Task to carry out: From the line containing "This screenshot has height=675, width=1024." through the last line of the data, return those lines exactly as written and nothing more.

Task input:
──────────

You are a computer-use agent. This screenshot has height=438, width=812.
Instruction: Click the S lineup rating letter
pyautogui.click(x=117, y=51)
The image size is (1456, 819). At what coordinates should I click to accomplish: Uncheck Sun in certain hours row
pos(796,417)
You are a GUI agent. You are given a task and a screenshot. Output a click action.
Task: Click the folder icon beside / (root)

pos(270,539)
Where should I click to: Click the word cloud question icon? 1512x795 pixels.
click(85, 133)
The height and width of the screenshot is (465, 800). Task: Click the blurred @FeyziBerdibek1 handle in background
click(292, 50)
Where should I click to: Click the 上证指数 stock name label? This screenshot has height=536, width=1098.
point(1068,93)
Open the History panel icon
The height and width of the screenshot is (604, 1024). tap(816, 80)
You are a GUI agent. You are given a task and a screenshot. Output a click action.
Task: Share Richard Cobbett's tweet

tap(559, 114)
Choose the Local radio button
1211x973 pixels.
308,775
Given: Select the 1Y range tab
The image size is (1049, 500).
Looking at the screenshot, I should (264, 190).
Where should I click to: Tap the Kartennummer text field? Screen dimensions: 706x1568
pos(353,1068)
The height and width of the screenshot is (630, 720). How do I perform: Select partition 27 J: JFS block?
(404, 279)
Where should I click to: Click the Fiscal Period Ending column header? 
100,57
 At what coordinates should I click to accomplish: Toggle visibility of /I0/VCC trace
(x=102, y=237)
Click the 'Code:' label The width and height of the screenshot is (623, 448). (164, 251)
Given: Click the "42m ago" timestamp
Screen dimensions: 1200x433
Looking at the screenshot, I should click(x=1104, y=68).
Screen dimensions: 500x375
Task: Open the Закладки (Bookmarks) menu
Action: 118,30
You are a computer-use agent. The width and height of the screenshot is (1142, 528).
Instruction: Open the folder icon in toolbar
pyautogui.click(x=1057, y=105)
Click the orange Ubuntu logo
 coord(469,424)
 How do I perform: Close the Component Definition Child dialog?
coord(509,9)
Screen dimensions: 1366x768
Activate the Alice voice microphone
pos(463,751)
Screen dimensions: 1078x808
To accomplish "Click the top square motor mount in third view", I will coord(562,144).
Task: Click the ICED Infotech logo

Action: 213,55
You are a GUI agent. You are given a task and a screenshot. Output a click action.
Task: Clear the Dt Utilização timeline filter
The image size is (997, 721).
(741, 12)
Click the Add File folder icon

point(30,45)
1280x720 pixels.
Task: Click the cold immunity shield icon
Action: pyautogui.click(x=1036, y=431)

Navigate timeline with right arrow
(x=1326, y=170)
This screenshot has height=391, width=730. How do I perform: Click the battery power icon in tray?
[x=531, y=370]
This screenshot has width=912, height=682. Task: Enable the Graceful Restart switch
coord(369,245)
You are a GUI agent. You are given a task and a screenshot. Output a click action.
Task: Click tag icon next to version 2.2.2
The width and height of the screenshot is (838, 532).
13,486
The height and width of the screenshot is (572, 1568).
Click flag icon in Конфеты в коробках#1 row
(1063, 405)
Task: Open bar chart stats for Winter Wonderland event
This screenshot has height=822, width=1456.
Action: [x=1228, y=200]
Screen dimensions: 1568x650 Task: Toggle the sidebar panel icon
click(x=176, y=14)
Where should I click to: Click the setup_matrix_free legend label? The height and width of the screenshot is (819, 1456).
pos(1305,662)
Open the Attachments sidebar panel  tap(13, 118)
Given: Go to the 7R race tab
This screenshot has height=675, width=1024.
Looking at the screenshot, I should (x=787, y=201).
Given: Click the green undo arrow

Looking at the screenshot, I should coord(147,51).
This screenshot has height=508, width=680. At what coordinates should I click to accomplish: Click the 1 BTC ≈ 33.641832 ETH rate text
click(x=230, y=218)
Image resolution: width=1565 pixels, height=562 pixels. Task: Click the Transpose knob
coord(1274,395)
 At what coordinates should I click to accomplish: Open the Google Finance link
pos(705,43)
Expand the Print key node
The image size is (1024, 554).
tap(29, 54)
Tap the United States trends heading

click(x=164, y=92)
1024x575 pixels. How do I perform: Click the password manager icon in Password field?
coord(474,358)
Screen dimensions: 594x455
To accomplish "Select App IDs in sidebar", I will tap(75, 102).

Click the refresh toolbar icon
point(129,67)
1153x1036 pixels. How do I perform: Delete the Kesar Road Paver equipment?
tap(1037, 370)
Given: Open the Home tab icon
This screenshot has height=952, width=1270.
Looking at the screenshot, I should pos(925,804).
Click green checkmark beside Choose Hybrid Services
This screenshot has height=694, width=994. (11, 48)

──────────

Answer section:
This screenshot has height=675, width=1024.
Looking at the screenshot, I should (x=787, y=201).
Given: Click the green undo arrow

Looking at the screenshot, I should coord(147,51).
This screenshot has height=508, width=680. At what coordinates should I click to accomplish: Click the 1 BTC ≈ 33.641832 ETH rate text
click(x=230, y=218)
Image resolution: width=1565 pixels, height=562 pixels. Task: Click the Transpose knob
coord(1274,395)
 At what coordinates should I click to accomplish: Open the Google Finance link
pos(705,43)
Expand the Print key node
The image size is (1024, 554).
tap(29, 54)
Tap the United States trends heading

click(x=164, y=92)
1024x575 pixels. How do I perform: Click the password manager icon in Password field?
coord(474,358)
Screen dimensions: 594x455
To accomplish "Select App IDs in sidebar", I will tap(75, 102).

Click the refresh toolbar icon
point(129,67)
1153x1036 pixels. How do I perform: Delete the Kesar Road Paver equipment?
tap(1037, 370)
Given: Open the Home tab icon
This screenshot has height=952, width=1270.
Looking at the screenshot, I should pos(925,804).
Click green checkmark beside Choose Hybrid Services
This screenshot has height=694, width=994. (11, 48)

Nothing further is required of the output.